● **Supplied entries**
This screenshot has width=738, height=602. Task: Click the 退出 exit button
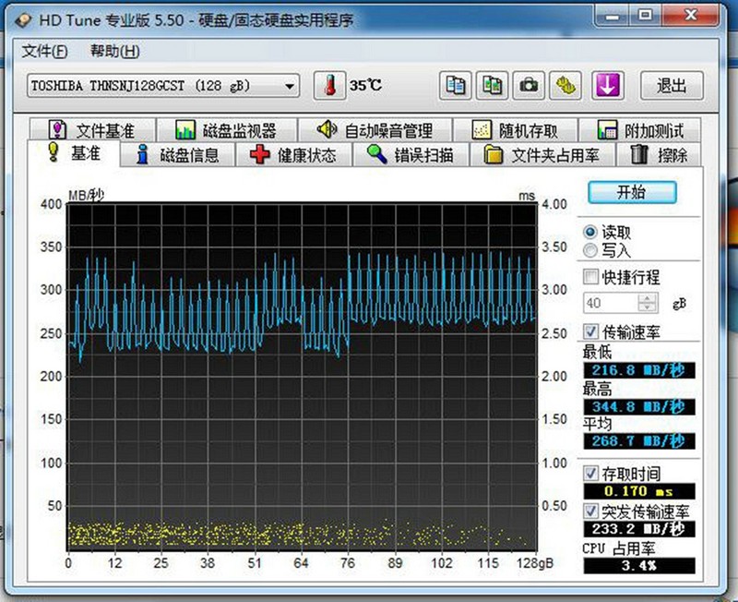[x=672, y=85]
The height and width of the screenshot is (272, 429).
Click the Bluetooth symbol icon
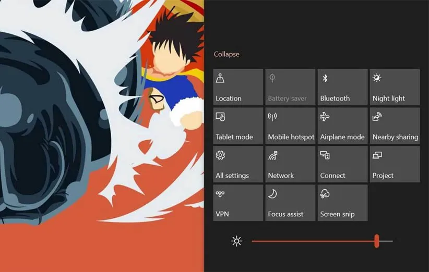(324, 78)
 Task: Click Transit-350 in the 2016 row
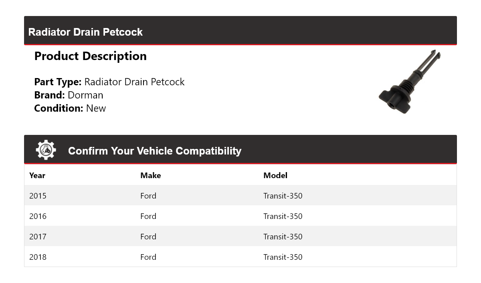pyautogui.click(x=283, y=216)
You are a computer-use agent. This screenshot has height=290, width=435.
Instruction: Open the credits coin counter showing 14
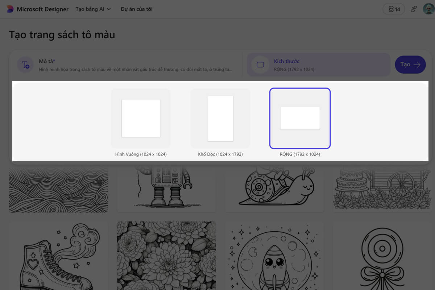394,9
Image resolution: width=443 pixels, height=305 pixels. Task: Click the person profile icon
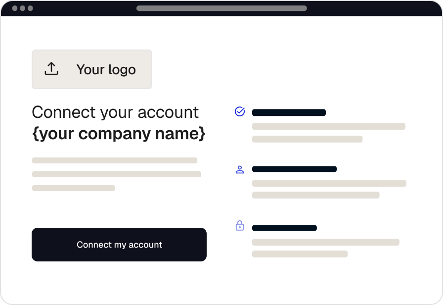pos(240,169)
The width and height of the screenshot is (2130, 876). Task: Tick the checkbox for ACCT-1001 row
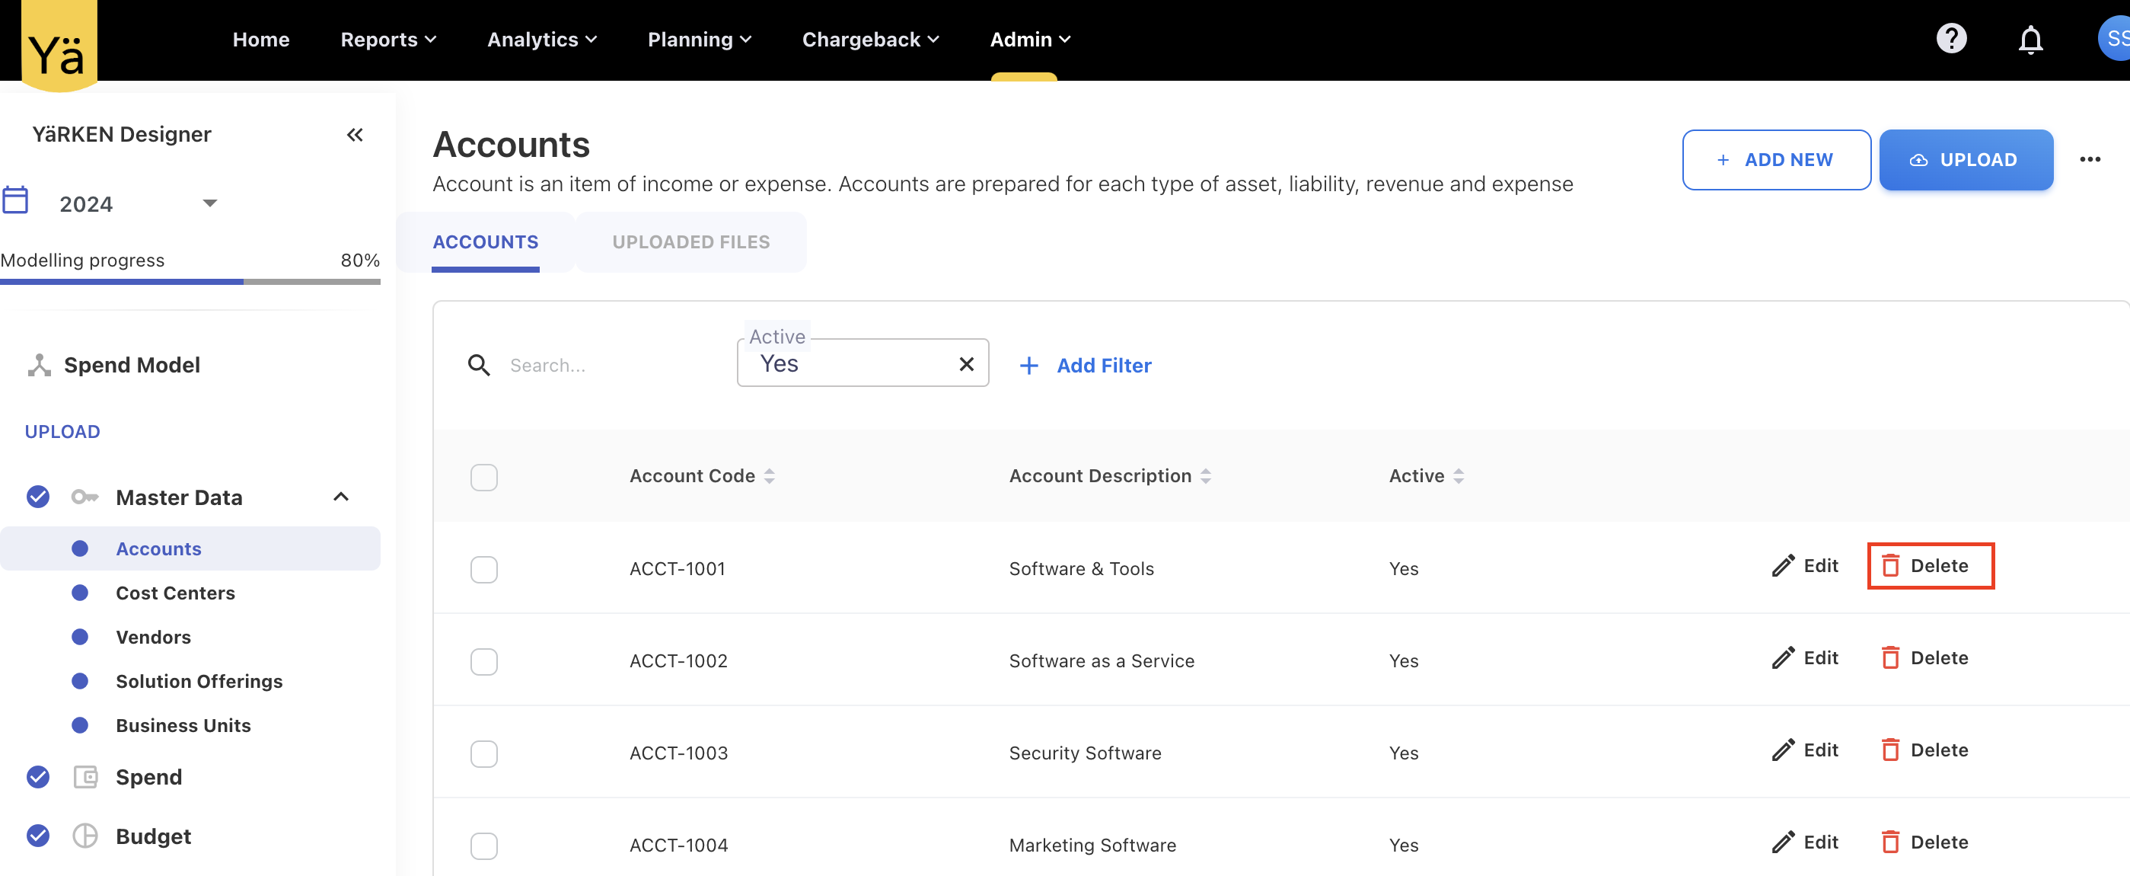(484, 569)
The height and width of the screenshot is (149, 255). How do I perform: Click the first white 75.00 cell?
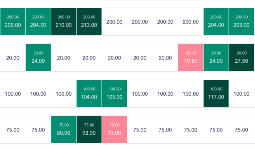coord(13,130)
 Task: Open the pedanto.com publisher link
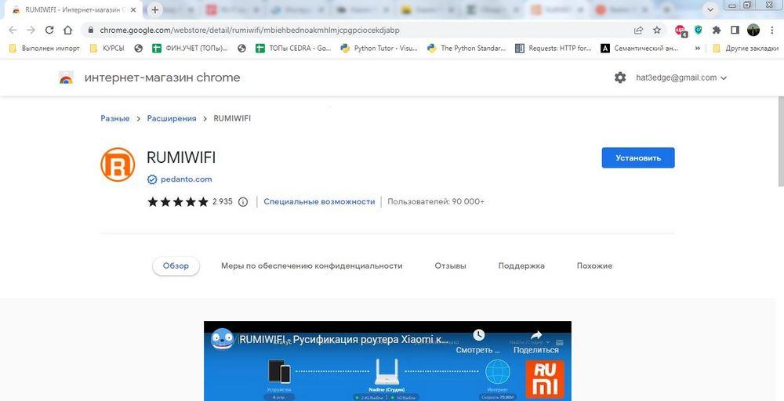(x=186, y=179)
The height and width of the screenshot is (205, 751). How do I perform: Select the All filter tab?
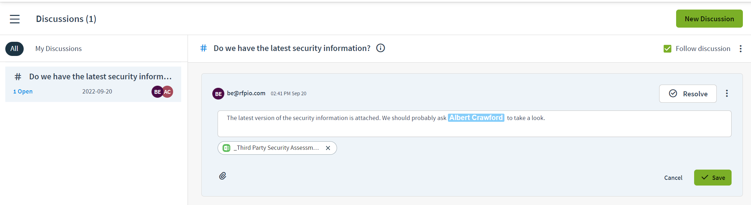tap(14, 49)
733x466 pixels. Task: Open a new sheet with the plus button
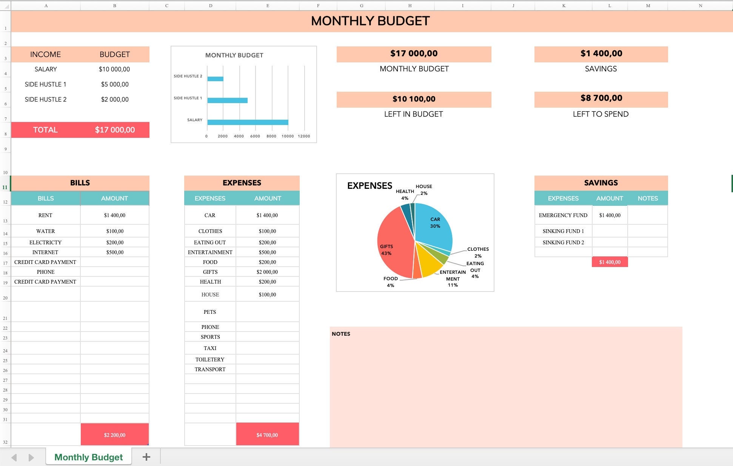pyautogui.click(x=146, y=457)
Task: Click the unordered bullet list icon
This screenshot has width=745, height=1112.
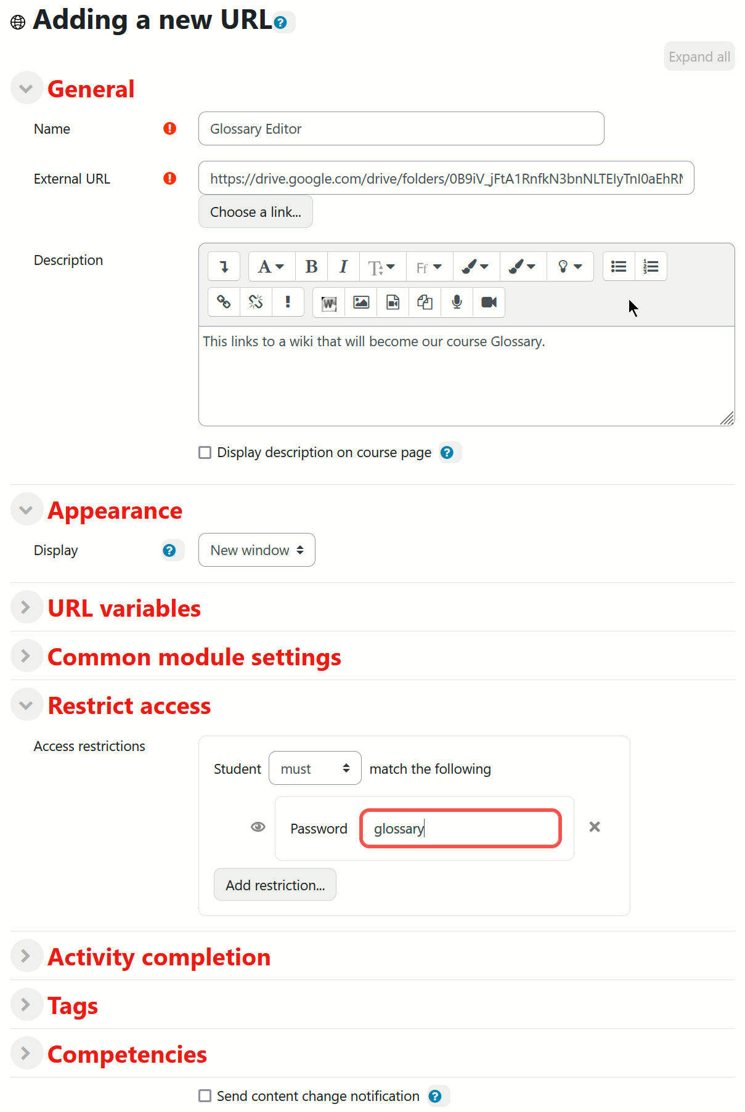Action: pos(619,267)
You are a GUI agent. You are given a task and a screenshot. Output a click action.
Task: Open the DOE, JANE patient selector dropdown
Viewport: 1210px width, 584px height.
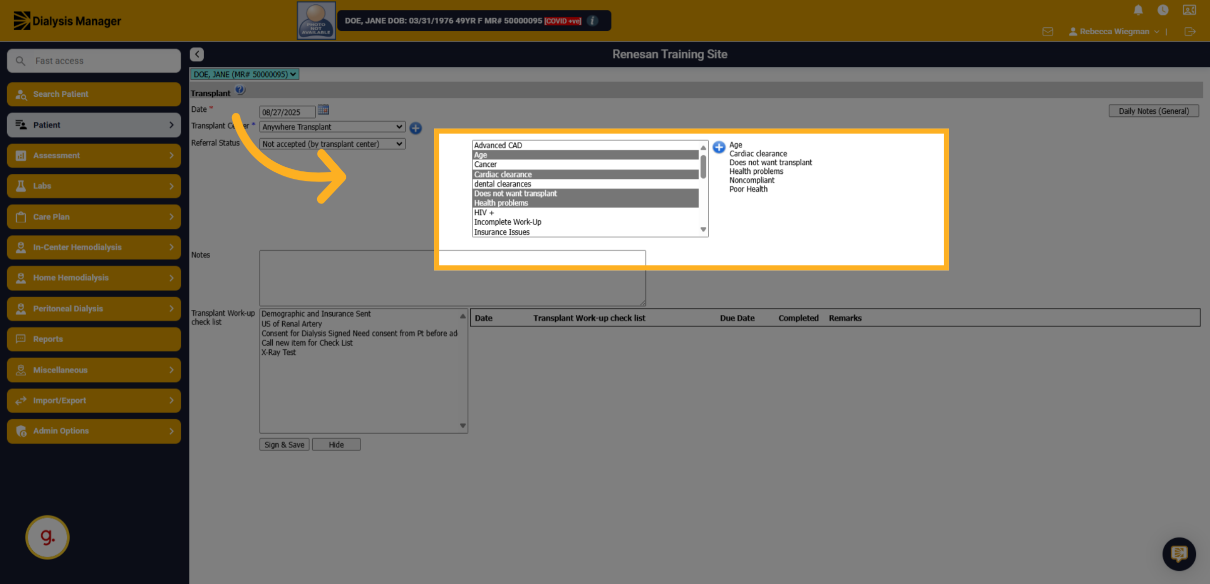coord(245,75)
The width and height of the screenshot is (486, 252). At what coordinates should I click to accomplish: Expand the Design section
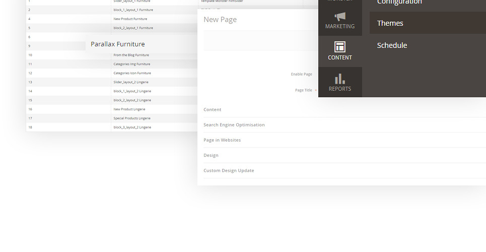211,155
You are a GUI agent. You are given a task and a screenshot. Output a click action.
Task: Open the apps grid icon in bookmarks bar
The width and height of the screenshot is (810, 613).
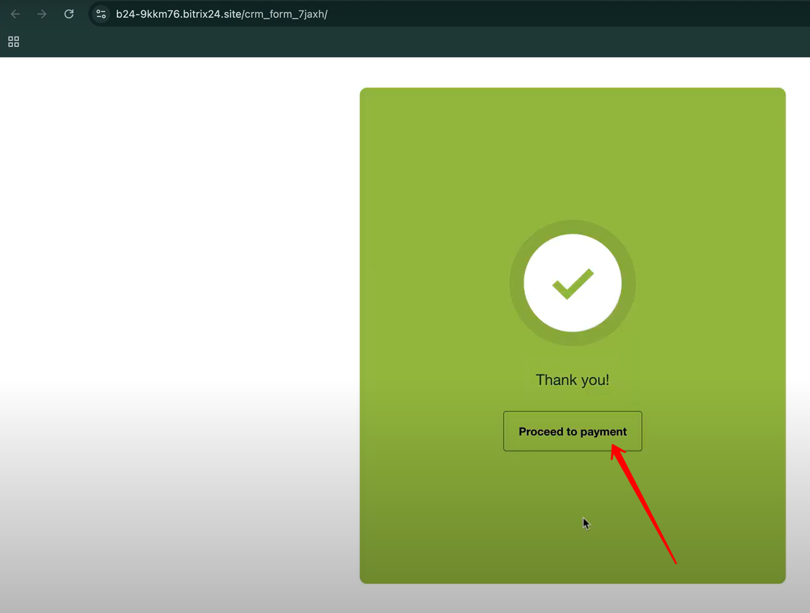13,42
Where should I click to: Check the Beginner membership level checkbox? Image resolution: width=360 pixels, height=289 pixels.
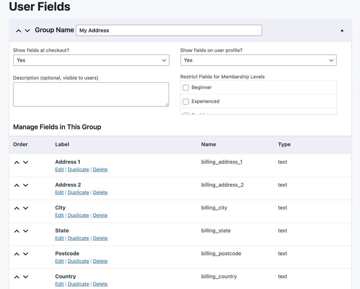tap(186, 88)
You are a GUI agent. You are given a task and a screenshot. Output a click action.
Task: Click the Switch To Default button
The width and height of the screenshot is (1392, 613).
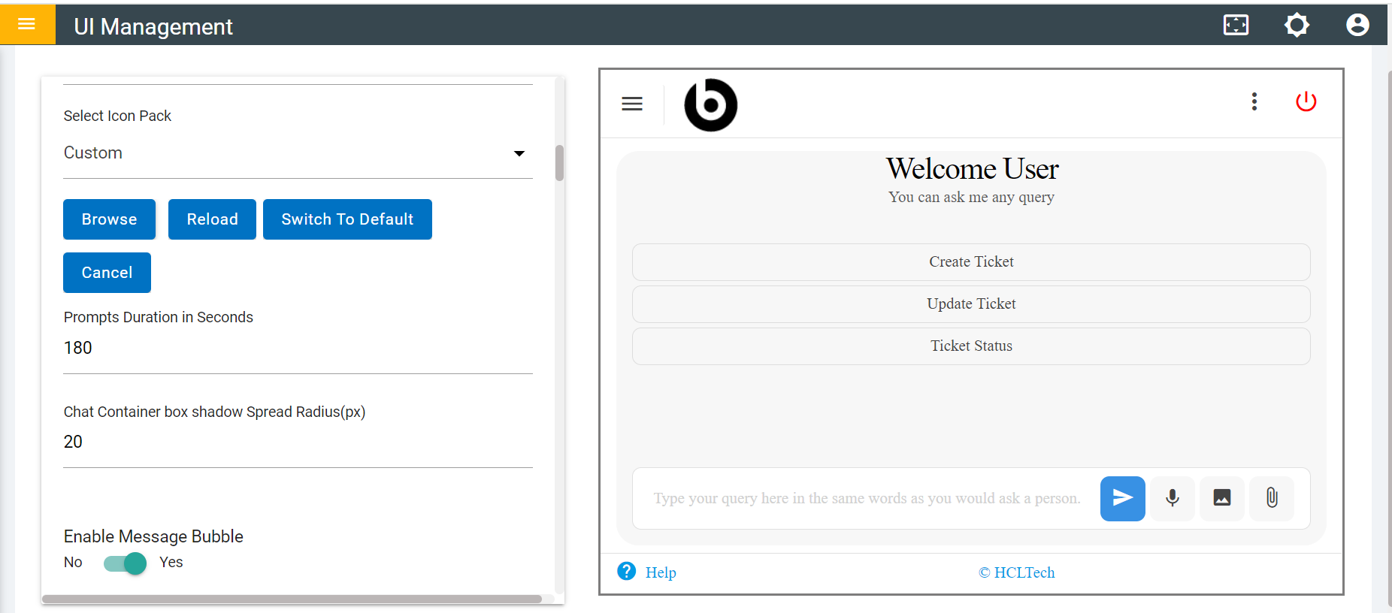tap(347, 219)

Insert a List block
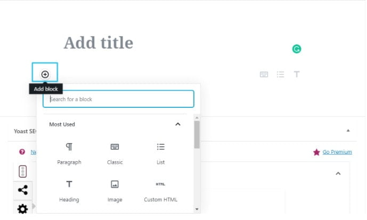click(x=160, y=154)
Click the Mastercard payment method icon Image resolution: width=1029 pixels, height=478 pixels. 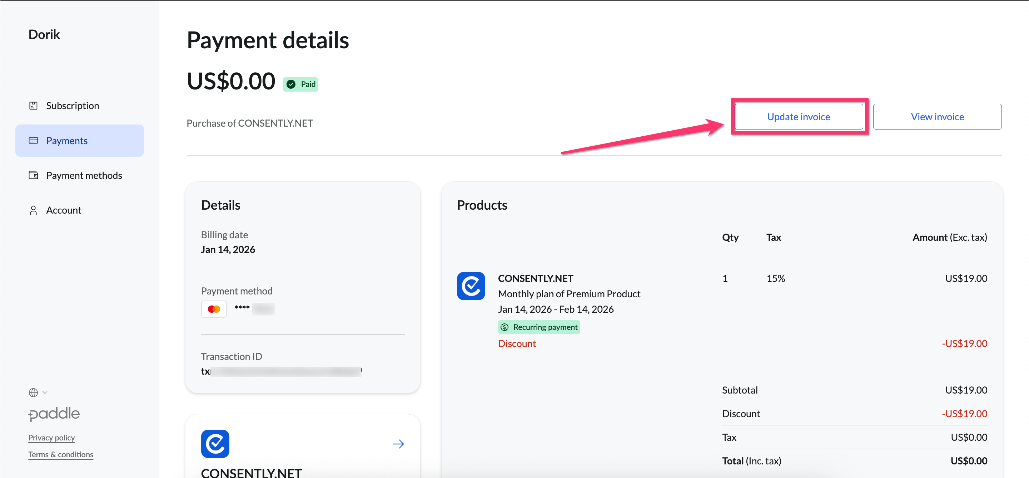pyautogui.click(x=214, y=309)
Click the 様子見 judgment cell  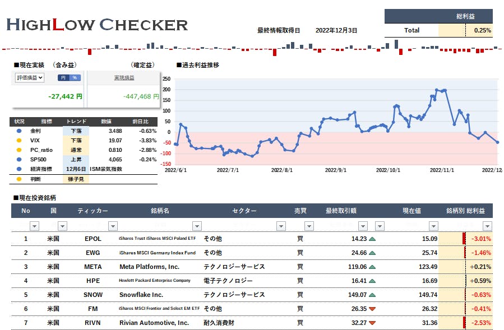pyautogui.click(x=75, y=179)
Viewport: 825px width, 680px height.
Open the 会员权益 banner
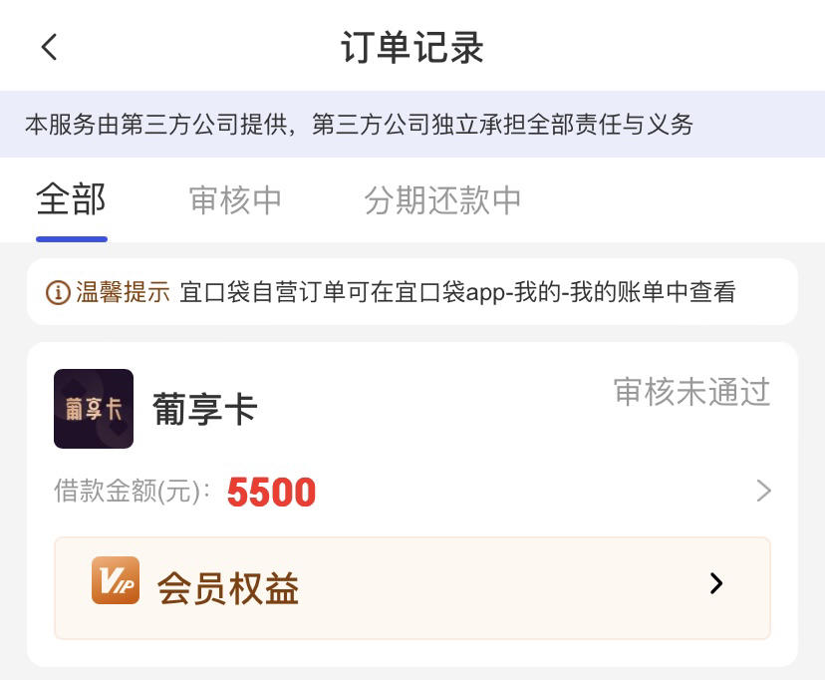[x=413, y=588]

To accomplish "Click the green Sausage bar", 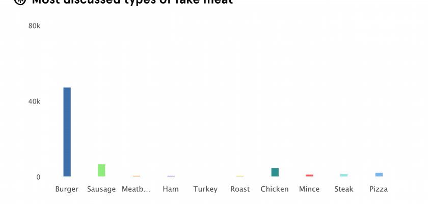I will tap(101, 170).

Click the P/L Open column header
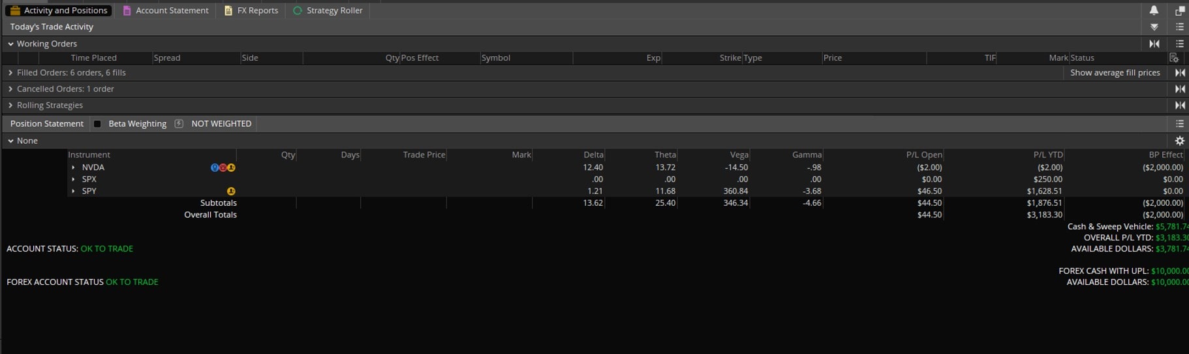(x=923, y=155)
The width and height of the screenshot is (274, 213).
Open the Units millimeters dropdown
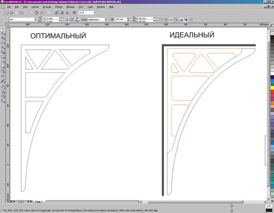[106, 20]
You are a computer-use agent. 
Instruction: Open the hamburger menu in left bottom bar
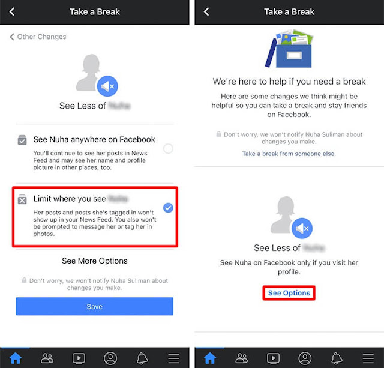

● **Instructions to follow**
Extract the data above verbatim, starting from its first line and ending after the line that contains "pos(240,169)". Omit the pictures from your answer.

● **Full response**
This screenshot has width=738, height=602. Task: Click the 退出 exit button
[x=672, y=85]
The height and width of the screenshot is (272, 429).
Click the Bluetooth symbol icon
(324, 78)
 Task: Click Transit-350 in the 2016 row
pyautogui.click(x=283, y=216)
You are a computer-use agent. This screenshot has height=290, width=435.
Instruction: Open the credits coin counter showing 14
394,9
Image resolution: width=443 pixels, height=305 pixels. Task: Click the person profile icon
pos(240,169)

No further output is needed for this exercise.